Dataset entries:
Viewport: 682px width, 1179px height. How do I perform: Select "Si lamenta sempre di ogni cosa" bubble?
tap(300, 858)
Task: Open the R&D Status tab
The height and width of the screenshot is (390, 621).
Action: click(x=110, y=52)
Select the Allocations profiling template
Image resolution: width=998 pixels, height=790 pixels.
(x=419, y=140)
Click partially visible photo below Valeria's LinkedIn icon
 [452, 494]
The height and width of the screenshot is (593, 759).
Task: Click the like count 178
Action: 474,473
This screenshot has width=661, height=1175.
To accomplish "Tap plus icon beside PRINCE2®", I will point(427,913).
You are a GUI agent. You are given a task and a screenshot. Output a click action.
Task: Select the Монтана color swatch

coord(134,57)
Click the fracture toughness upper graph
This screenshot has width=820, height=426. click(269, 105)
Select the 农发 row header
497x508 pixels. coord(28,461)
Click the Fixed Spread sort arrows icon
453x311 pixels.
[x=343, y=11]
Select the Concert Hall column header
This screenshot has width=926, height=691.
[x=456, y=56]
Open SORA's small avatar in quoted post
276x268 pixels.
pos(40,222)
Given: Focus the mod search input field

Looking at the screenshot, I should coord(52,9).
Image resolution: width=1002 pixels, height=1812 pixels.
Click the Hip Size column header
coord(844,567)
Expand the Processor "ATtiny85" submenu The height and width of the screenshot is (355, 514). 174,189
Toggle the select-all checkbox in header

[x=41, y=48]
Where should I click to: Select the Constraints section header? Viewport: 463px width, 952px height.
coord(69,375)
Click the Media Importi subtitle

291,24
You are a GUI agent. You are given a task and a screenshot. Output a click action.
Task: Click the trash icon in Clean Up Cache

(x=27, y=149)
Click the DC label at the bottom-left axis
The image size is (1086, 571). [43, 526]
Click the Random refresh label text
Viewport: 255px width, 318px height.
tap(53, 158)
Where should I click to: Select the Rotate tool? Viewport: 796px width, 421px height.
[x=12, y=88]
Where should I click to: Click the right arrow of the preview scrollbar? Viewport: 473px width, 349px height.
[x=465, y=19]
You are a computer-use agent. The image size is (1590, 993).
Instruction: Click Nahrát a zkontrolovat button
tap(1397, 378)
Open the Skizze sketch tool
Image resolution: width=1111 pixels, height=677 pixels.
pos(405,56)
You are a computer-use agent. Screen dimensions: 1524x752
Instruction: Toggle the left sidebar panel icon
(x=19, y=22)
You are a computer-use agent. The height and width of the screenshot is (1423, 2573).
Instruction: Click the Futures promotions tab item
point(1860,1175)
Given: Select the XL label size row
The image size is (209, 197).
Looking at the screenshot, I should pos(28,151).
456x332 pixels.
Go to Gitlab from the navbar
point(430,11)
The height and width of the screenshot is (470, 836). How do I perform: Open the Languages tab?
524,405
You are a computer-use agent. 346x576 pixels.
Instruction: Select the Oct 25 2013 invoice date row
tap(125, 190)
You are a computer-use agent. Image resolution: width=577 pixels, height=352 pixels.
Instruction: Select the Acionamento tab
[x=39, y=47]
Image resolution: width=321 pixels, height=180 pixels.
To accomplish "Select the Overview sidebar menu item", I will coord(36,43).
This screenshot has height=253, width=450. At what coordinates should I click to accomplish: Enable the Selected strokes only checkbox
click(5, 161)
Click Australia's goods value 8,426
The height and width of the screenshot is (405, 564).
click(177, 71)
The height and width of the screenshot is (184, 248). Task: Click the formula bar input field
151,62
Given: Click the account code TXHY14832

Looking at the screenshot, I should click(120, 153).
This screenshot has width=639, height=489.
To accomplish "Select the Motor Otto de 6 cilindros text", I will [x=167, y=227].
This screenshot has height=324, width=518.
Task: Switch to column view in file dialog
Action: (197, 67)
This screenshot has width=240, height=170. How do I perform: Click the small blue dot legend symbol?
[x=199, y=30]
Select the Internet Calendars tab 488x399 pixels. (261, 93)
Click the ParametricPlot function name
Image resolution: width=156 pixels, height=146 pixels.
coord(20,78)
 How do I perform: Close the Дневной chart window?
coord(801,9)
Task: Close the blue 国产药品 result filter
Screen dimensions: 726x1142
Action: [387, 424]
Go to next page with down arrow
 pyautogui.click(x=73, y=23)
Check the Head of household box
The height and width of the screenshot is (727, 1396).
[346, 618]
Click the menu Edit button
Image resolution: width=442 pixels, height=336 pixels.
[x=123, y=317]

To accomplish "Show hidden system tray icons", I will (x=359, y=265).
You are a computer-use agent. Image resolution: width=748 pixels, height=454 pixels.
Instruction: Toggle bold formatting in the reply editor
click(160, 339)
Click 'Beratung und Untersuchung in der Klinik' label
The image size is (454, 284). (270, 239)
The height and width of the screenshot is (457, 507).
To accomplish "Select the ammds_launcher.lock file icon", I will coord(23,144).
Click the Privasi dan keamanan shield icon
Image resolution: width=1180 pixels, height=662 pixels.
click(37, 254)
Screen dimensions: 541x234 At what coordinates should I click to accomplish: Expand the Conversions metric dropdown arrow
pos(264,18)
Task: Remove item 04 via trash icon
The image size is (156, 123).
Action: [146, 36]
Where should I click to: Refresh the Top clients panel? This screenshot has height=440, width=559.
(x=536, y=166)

Work order:
Return exactly the lines above from the line that has "You are a computer-use agent. Screen" through the line that has "This screenshot has width=639, height=489.", inclusive, and nothing else.

Exercise result:
You are a computer-use agent. Screen dimensions: 1524x752
Instruction: Toggle the left sidebar panel icon
(x=19, y=22)
You are a computer-use agent. The height and width of the screenshot is (1423, 2573).
Instruction: Click the Futures promotions tab item
point(1860,1175)
Given: Select the XL label size row
The image size is (209, 197).
Looking at the screenshot, I should pos(28,151).
456x332 pixels.
Go to Gitlab from the navbar
point(430,11)
The height and width of the screenshot is (470, 836). How do I perform: Open the Languages tab?
524,405
You are a computer-use agent. 346x576 pixels.
Instruction: Select the Oct 25 2013 invoice date row
tap(125, 190)
You are a computer-use agent. Image resolution: width=577 pixels, height=352 pixels.
Instruction: Select the Acionamento tab
[x=39, y=47]
Image resolution: width=321 pixels, height=180 pixels.
To accomplish "Select the Overview sidebar menu item", I will coord(36,43).
This screenshot has height=253, width=450. At what coordinates should I click to accomplish: Enable the Selected strokes only checkbox
click(5, 161)
Click Australia's goods value 8,426
The height and width of the screenshot is (405, 564).
click(177, 71)
The height and width of the screenshot is (184, 248). Task: Click the formula bar input field
151,62
Given: Click the account code TXHY14832

Looking at the screenshot, I should click(120, 153).
This screenshot has width=639, height=489.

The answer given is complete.